Fatima Haddad walked out of the Colorado State Bank with a payment book for a low-interest $12,500 loan. She also had given Mark Jensen her phone number. The two of them celebrated the new business venture that night at the exclusive Colorado Springs Country Club.
In less than six months, Fatima Haddad, a Maronite Christian, married Mark Jensen, who smothered thirteen-year-old Rafi in the strictures of a fundamentalist Baptist household. Jensen argued with Fatima about her son’s name. “It won’t do in a truly Christian household,” he’d told her. “I want it changed to something like, ah, Ralph or Ronald. I don’t like that dirty Arab name. The boy has to get baptized a Christian. Rafi is not a Christian name.”
The boy’s name was changed to Raphael Francis Jensen, but Fatima burned the baptismal papers on a weekend her new husband had gone to Denver. She continued to call her son Rafi when they were alone together.
Jensen enrolled his stepson in a private Christian school, where most of the all-white students and faculty ridiculed him for his dark complexion, bushy eyebrows and aquiline nose. To his face and behind his back they called him “the dirty Arab Ralph.” His stepfather forced him to go to church twice a week, on Wednesday nights and again for a lengthy service on Sunday mornings. He was allowed to wear blue jeans, sneakers and a T-shirt only at home. He had to wear pleated trousers, a white shirt and tie, whether it was going to the grocery store with his mother, to school or to church. His oxfords had to be shined twice a week, on Saturday nights and on Tuesday nights. He was allowed to watch television for an hour each night of the week Monday through Friday, except for Wednesdays, after his homework was completed. The living-room television was kept off on Sundays and Saturday nights.

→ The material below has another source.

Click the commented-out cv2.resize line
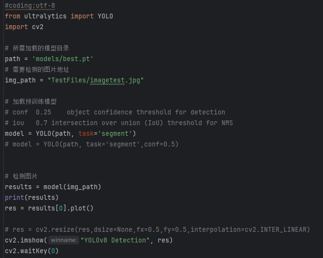Viewport: 323px width, 258px height. click(157, 229)
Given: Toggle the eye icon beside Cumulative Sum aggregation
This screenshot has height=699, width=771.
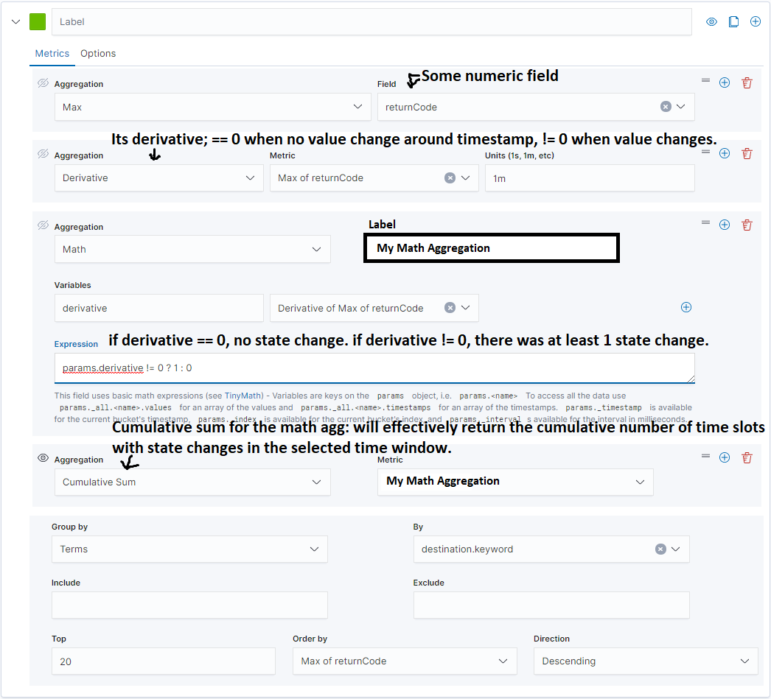Looking at the screenshot, I should (x=43, y=457).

Raphael Francis walked away from the Jensen household on his 18th birthday, after Mark Jensen had been arrested on federal embezzlement charges and his mother detained for questioning. Jensen was accused of siphoning off nearly a million dollars from Colorado State Bank accounts
over a five-year period. The company’s vice president, Marilyn Hollander, also was arrested. Jensen and Hollander were detained at Denver’s airport, about an hour before they were to board a flight bound for Mexico City.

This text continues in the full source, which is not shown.